If “antibiotic” (the word) is the source of so much confusion, replacing it with a better word might cause people to stop asking for it, which could save lives via preserving antibiotics. Luckily, the word “antibacterial” is just waiting there, perfect for the job. The anti and bacterial parts of the word convey its meaning unambiguously, plus it’s an old word (older than antibiotic!), and is already used by the general public. You can even Google the definition if you don’t believe me: all the definitions indicate it is a drug that kills bacteria (and only bacteria). It would join other words such as “antifungal” and “antiviral”, all of which tend to be used and understood by both doctors and patients.
There would, of course, be a certain amount of work associated with the switch. For example, websites promoting antibiotic awareness would need to run a Search and Replace macro to insert “antibacterial” everywhere instead of “antibiotic”. That might take 10 minutes for a large site. And brochures and cartoonish wall art for waiting rooms would have to reprinted, but the result would be that waiting patients and parents would be measurably less confused on what antibacterials do. And once everything was converted to “antibacterial”, outreach organizations like WHO and CDC could focus on the more important issues such as making people understand what colds are (please see Batman comic #2) and making sure that the full course of antibacterials is taken.
Note that I’m not suggesting everyone stop using “antibiotic” altogether. But in terms of public outreach, discussion with patients, and the names on drug containers, we should give it a try.

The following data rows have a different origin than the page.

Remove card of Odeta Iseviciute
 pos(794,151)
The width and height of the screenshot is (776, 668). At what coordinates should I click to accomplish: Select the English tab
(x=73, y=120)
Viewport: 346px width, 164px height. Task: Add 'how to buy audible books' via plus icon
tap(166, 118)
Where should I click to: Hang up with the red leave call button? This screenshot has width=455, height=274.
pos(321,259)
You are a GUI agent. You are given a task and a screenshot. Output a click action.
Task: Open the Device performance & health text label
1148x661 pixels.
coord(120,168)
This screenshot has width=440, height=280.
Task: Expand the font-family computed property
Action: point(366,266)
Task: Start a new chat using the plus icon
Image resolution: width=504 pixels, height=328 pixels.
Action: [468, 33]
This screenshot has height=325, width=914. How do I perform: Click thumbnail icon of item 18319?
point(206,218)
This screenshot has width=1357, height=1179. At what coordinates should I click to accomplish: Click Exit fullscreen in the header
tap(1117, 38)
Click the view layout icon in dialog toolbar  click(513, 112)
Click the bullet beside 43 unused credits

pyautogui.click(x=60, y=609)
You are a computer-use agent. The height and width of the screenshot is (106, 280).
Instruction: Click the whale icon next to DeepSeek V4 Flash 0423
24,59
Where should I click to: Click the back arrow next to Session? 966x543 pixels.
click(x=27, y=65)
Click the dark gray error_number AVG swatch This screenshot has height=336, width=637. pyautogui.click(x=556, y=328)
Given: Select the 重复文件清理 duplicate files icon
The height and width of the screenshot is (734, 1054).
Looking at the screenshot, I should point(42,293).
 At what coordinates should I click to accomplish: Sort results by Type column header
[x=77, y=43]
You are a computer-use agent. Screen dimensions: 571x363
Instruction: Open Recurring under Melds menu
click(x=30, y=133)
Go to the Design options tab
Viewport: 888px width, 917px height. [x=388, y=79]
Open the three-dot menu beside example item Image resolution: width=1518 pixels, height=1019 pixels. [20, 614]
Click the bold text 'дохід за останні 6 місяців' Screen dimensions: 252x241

What would also be great is if pollsters could replace “antibiotic” with “antibacterial” for half of the survey participants. Currently, most physicians and “antibiotic awareness week” coordinators LOVE the word “antibiotic” and can see no fault in it; they blame ignorance levels on the educated, ignorant masses. But if poll data could show them that ignorance goes down by (say) 50% after adoption of “antibacterial,” they might rethink their opposition to change.
BONUS FACT: Alexander Fleming used the word “antibacterial” 19 times in his paper describing the isolation of penicillin. He used “antibiotic” 0 times. He got a Nobel prize for the work.